2) I also couldn't understand the content of his attempted communication. He was firing bits, bytes, data, fibre somethings, plans, and all manner of even more techie terms at me. I tried to get him to understand that I couldn't understand, but he seemed not to want to understand that I didn't understand.
3) Some way into the download, I interrupted him to tell him that I was having real difficulty trying to absorb such an unrelenting torrent of information. Let alone such a lot of technical information. And let alone delivered at such speed. But it didn't change anything. It's like he thought if he started all over again, I'd somehow get it.
4) Notwithstanding that I couldn't understand a thing he was saying and that I couldn't get him to understand that I couldn't understand a thing he was saying, I decided to try to tell him the reasons I didn't really want to replace my current supplier situation.
In doing so (or attempting to do so), I wasn't actually closing off the possibility that I would do business with him. (I even followed his request to supply him with my current electricity bill and went inside, printed it out, and brought it back to him. I also gave him my Chief Reviewer card for The Customer NZ.)
Thus, if he'd have recognised it, we had just entered into the "objection" part of the sales process. (Which is sort of, if it's not a 'No', it's a 'Yes' . . . but you've still got to work out what the customer needs to have happen for you to turn the 'still no at this point' into an 'almost yes' and then - finally - into an actual "yes". Of course, you can experience drop out all the way along this transmission line - but that's just sales.)
But this guy hadn't been schooled in handling objections. So he decided - yet again - to take his presentation from the top. He began, all over again, downloading his data at me, maintaining his breakneck verbal speed.

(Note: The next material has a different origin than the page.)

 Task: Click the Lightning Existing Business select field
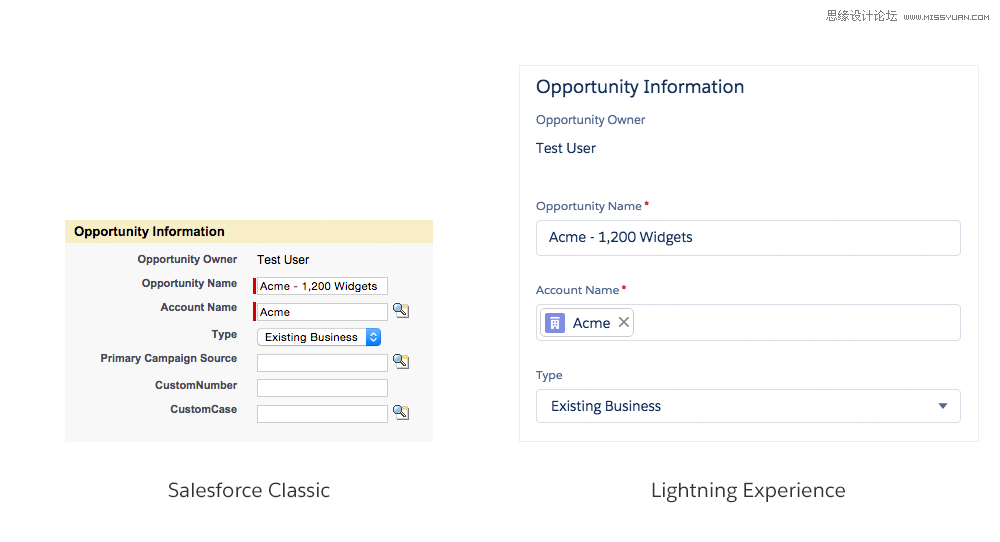pos(748,406)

At that point, my patience finally did run out.
Here is what I told him:
"I cannot do business with you. You are not in the least interested in what I, as the customer, want.
"Yet that is what a good and professional salesperson does: they LISTEN to the CUSTOMER'S objective, and then they see if they, as the salesperson, can marry THEIR objective, with the CUSTOMER'S objective.

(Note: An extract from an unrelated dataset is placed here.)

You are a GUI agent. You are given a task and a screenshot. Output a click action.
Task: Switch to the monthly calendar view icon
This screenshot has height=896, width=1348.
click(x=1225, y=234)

"But you don't give a STUFF about my objective. You just want to push YOUR objective on me.
"So we can't do business." (Which is a shame, because I actually would have liked the thought of him adding another commission to his day's tally, because of me.)
And I went inside - marveling at how professionally NEGLIGENT and IRRESPONSIBLE Mercury Energy's sales management is, to have let this polite but completely cloth-eared, unseasoned "salesman" loose on householders.